Even when cases of measles are detected in clinics, limited diagnostic and communication infrastructure can cause significant lags in triggering the outbreak response. The DRC currently has only one reference laboratory that can run the blood tests necessary to confirm a measles outbreak. Transporting and processing samples can take weeks. Add to this the competing demands of a health system combating two Ebola outbreaks in the past two years, and these lags can become larger.
Coordination efforts for outbreak response have been improving in the DRC. The Ministry of Health has partnered with the Measles and Rubella Initiative, the World Health Organisation and Gavi, the vaccine alliance, to deploy vaccination campaigns in April 2019 and again in October 2019. The aim is to vaccinate more than 20 million children under the age of five nationwide against measles.
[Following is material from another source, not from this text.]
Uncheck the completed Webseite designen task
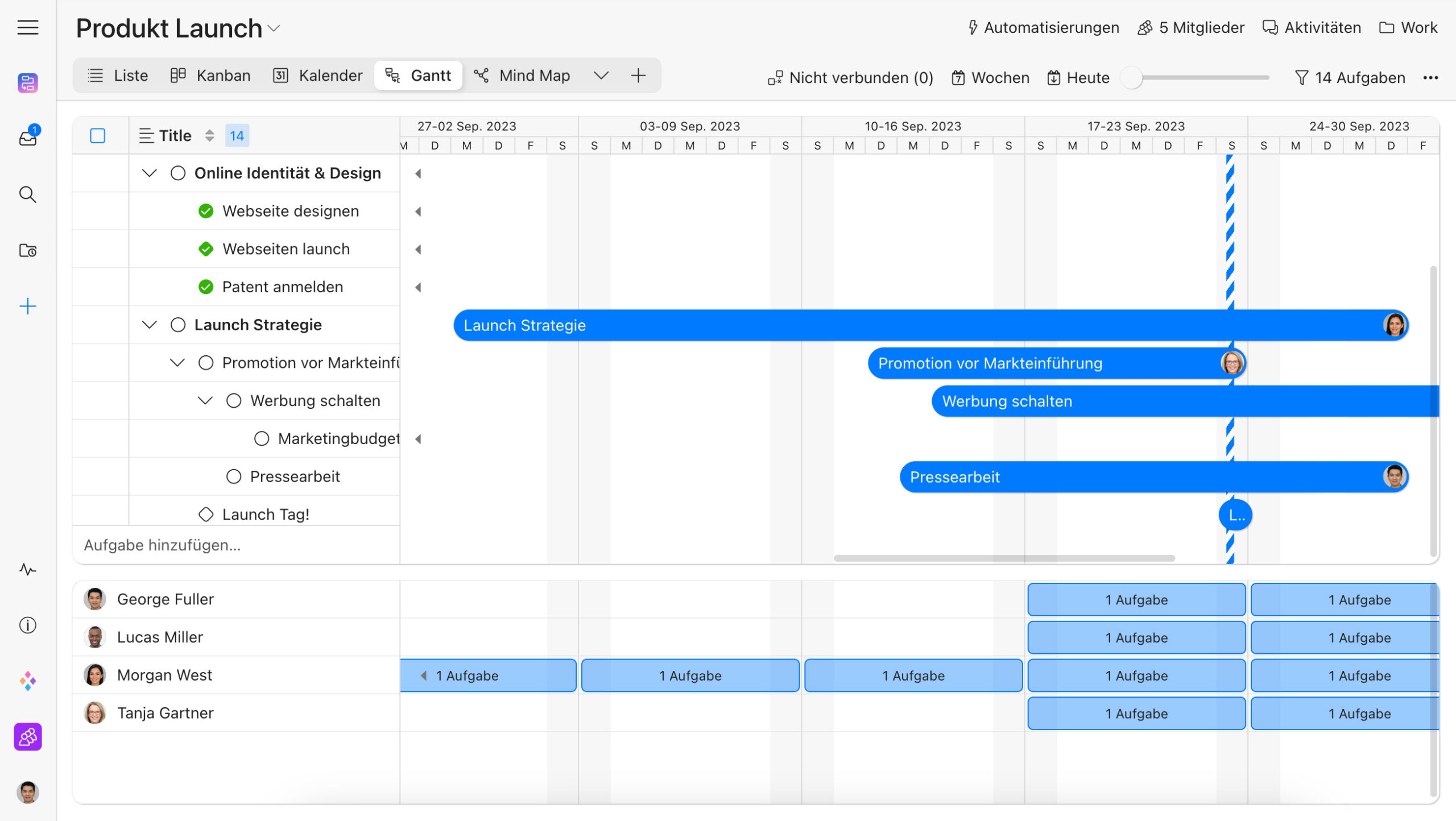This screenshot has height=821, width=1456. pyautogui.click(x=206, y=211)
Medecins Sans Frontieres has additionally conducted several targeted vaccination campaigns, in conjunction with the Ministry of Health, in acutely affected areas.
Tackling intractable problems
The solution to measles outbreaks is deceptively easy: vaccinate more children. This belies the challenges along the path to that solution. In the DRC, as in many low and middle income countries, periodic supplemental vaccination activities have borne too much of the weight of the control effort.
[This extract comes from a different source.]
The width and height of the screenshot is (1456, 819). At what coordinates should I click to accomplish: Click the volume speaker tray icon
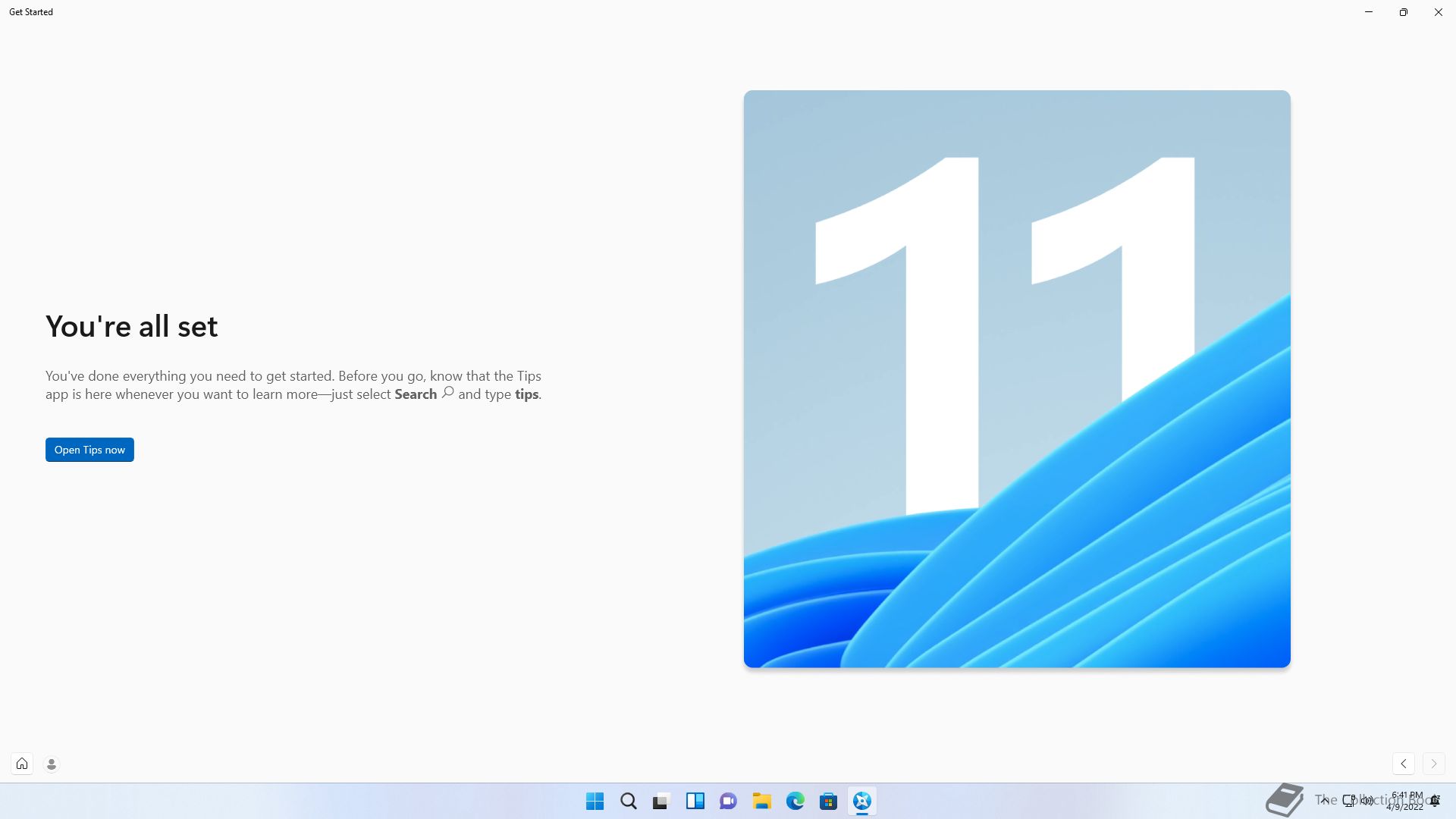click(x=1367, y=800)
Supplemental vaccination activities as discrete events are convenient for external partners to fund and to evaluate afterwards, and thus have become a favoured tool of organisations that are beholden to donors seeking measurable results.
While the benefits of supplemental vaccination activities are clear (they have saved millions of lives), they don’t address the fundamental need to improve routine vaccination. Improving routine vaccination coverage requires a broad, systems-wide approach that includes supply chain, training and financing of health system staff, and community engagement to get at the root causes of non-vaccination.
In the DRC this requires tackling seemingly intractable problems. One is health access for people internally displaced by conflict. Another is deep mistrust of government institutions and solutions from the global north in areas that have experienced decades of both colonial and internal oppression.
Technological and infrastructure solutions can help to make gains in vaccination coverage. Solutions ranging from the very simple – packaging vaccines in pre-loaded syringes to prevent wastage in remote clinics that see children infrequently – to the aspirational – micro-patch technology to allow thermostable, needle-free vaccination – hold real promise but are years from implementation at scale.
Mundane solutions hold the potential to make meaningful gains in improving immunisation rates overall and increasing equity. These solutions include improving surveillance and response by building new regional reference laboratories to reduce the burden on the single national lab and shorten the time to confirm outbreaks.
Additionally, trying out strategies to increase routine vaccine delivery throughout the year, rather than relying on campaigns every three or four years; and reinforcing national surveillance to allow targeted, reactive enhancement of vaccination activities in locations that are underperforming can help to achieve the goal of equitable control of measles.